TASK TO CARRY OUT
Using the entries that follow, write out the line containing "How do I perform: Click the bell", the line containing "The width and height of the screenshot is (1123, 463).", and every line between them, exactly and nothing else.

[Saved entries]
================

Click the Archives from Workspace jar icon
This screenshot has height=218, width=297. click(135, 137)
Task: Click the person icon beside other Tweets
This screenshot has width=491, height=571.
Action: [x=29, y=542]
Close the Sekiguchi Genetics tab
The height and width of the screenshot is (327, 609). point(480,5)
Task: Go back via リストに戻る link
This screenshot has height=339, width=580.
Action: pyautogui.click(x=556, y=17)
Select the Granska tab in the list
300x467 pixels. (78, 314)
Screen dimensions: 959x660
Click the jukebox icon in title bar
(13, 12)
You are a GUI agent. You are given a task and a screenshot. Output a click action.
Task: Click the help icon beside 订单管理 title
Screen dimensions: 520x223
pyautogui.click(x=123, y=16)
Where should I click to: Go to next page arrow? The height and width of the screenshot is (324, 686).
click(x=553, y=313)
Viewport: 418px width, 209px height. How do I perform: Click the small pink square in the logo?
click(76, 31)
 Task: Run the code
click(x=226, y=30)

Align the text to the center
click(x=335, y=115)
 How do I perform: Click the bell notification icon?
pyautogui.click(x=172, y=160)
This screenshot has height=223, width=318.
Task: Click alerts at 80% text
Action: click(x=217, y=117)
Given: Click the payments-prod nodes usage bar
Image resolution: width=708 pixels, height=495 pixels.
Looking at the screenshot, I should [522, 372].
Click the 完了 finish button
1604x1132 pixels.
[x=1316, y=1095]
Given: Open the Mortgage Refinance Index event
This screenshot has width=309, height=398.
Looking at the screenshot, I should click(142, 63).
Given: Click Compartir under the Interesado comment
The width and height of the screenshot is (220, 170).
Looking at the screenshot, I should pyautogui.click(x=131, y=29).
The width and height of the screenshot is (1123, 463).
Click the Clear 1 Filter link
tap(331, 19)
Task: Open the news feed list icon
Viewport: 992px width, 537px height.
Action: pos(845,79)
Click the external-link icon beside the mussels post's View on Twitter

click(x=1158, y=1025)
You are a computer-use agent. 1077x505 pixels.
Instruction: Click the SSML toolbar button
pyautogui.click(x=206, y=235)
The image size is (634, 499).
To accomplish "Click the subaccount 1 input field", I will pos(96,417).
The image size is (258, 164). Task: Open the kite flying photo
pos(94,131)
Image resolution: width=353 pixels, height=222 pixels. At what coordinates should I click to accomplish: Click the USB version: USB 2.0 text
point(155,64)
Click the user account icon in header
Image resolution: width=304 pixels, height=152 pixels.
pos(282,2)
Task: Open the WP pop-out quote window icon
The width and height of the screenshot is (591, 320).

================

REPLY
 How do I perform: Click the bell notification icon?
pyautogui.click(x=172, y=160)
This screenshot has height=223, width=318.
Task: Click alerts at 80% text
Action: click(x=217, y=117)
Given: Click the payments-prod nodes usage bar
Image resolution: width=708 pixels, height=495 pixels.
Looking at the screenshot, I should [522, 372].
Click the 完了 finish button
1604x1132 pixels.
[x=1316, y=1095]
Given: Open the Mortgage Refinance Index event
This screenshot has width=309, height=398.
Looking at the screenshot, I should click(142, 63).
Given: Click Compartir under the Interesado comment
The width and height of the screenshot is (220, 170).
Looking at the screenshot, I should pyautogui.click(x=131, y=29).
The width and height of the screenshot is (1123, 463).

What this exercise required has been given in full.